Para Bakhtin (2003), o autorretrato tem em si uma característica ilusória decorrente da tentativa de afastar-se de si e de se autocontemplar. Ainda assim, a tentativa de acabamento de si nunca é a mesma da completude do outro exterior com o qual dialogamos, de forma que sempre haverá diferenças entre o retrato e o autorretrato de um sujeito. Ele comenta sobre o autorretrato de Rembrant ter em sua figura um vazio assustador. Similarmente, veremos agora como se dá essa prática em Van Gogh, autor de diversas pinturas de paisagens, retratos e autorretratos.
Van Gogh e a tentativa de visão exotópica de si
Van Gogh, célebre pintor holandês do século XIX, é conhecido mundialmente por suas pinturas de paisagens, principalmente The Starry Night (1889) e por seus girassóis. Ele também pintou diversos autorretratos entre os anos de 1886 a 1889 – mais de 30, segundo o site vangoghgallery.com.
Tal método, além de ser uma maneira de ganhar dinheiro, também é um exercício de “introspecção”, de olhar para si e ver-se com olhos de outrem e, de acordo com suas próprias palavras, é também uma tentativa de melhorar suas habilidades como pintor.
I purposely bought a mirror good enough to enable me to work from my image in default of a model, because if I can manage to paint the colouring of my own head, which is not to be done without some difficulty, I shall likewise be able to paint the heads of other good souls, men and women. (GOGH, V. s/d).[4]
Assim, vejamos a seguir alguns de seus autorretratos, agrupados abaixo. Organizamos alguns quadros para representar o compromisso estético de Van Gogh para com a imagem de si. Dentre os selecionados (aleatoriamente), os agrupamos em três grupos de acordo com as cores escolhidas para representar-se, para sua autorização, da mais clara e amarelada, passando por tons azulados e posteriormente mais escuros, com preto e marrom.
Figura 1
Figura 2
Figura 3
Percebemos, nos quadros, uma preocupação em retratar-se basicamente em posição frontal, com mudanças horizontalmente, de maneira que vemos sempre com certa frequência ora o lado esquerdo ora o lado direito de seu rosto, o que nos faz pensar que uma faceta de si está em evidência, mas outra está escondida.
Seus quadros geralmente apresentam uma textura ao fundo, mais evidentes nos retratos amarelados acima na figura 1 e nos dois azulados claros da figura 2, de forma que sua pincelada carregada de tinta é reforçada. Desejo chamar a atenção aqui para a peculiaridade de cada retrato, únicos como cada enunciação e similares, por retratarem o mesmo sujeito. O mesmo?
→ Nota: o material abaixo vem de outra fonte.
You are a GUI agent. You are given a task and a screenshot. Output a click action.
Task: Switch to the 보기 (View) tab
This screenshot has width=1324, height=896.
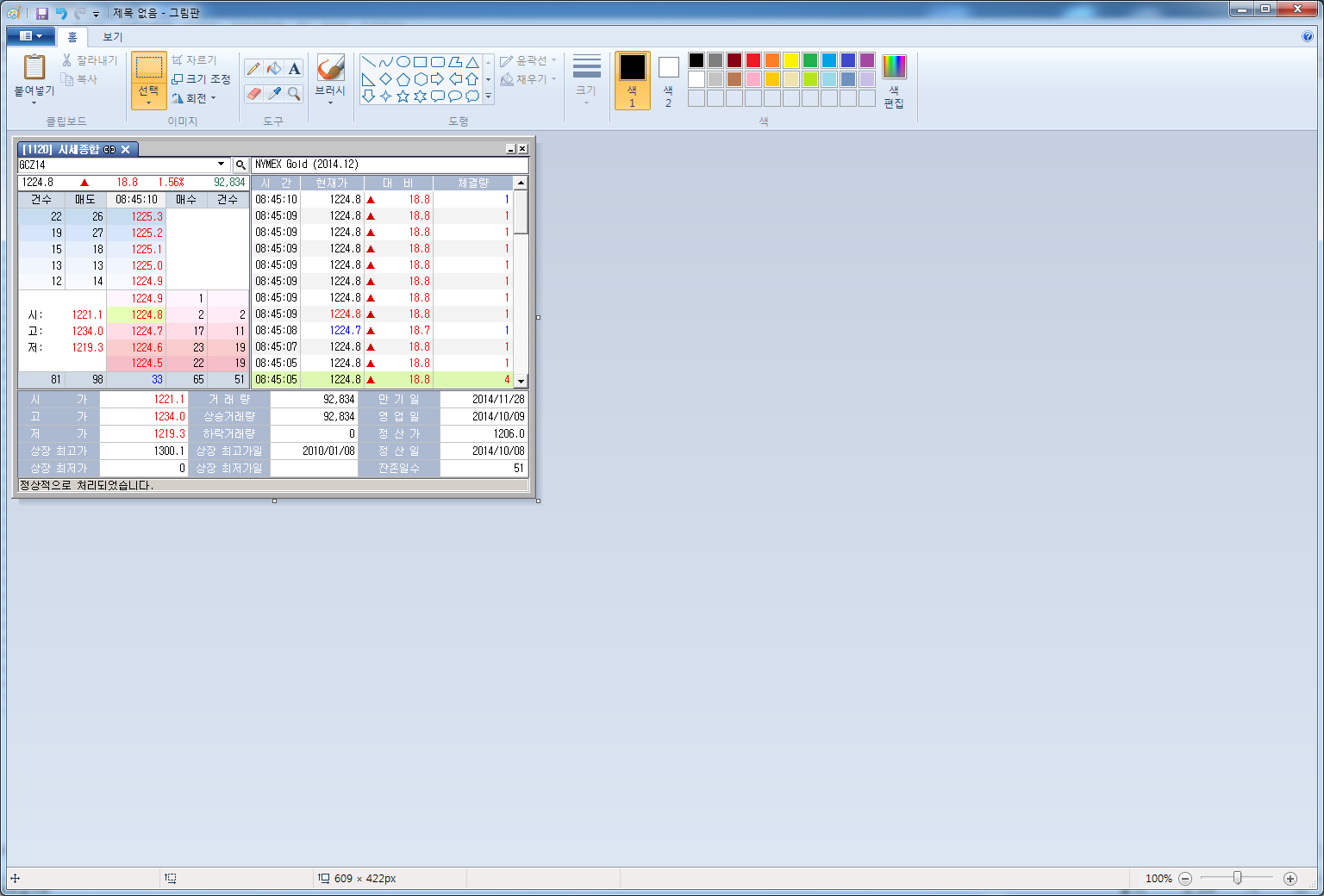point(113,37)
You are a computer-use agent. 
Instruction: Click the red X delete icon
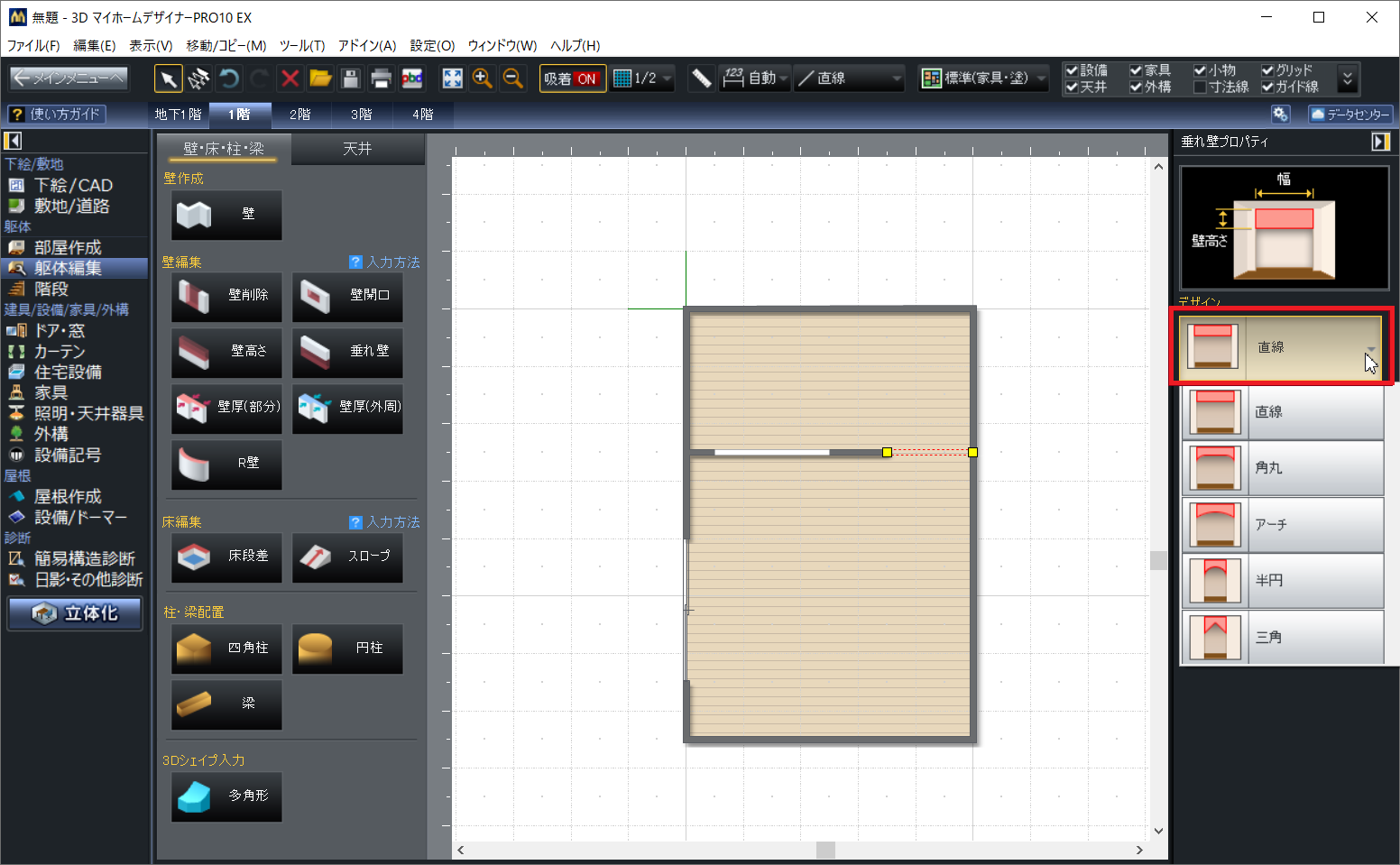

Vemos nos retratos acima uma junção de novo e velho, a significação e o tema dado no acontecimento, o qual renova o enunciado. Há uma ilusão de que o rosto é sempre o mesmo, que o sujeito é sempre o mesmo, enquanto o que ocorre são reflexos e refrações da vida na arte com uma tentativa de acabamento (estético). Como o sujeito nunca é o mesmo – uma vez que só a morte finaliza a vida – e está em constante fazer-se no mundo ético, também seu acabamento estético é provisório. Assim, retratos e mesmo fotografias, as quais somente aparentam ser mais objetivas – pois também possuem acabamento –, são momentos da vida de um sujeito que materializa. Retratos captam feixes pré-selecionados do sujeito em tela a partir de um projeto de dizer autoral.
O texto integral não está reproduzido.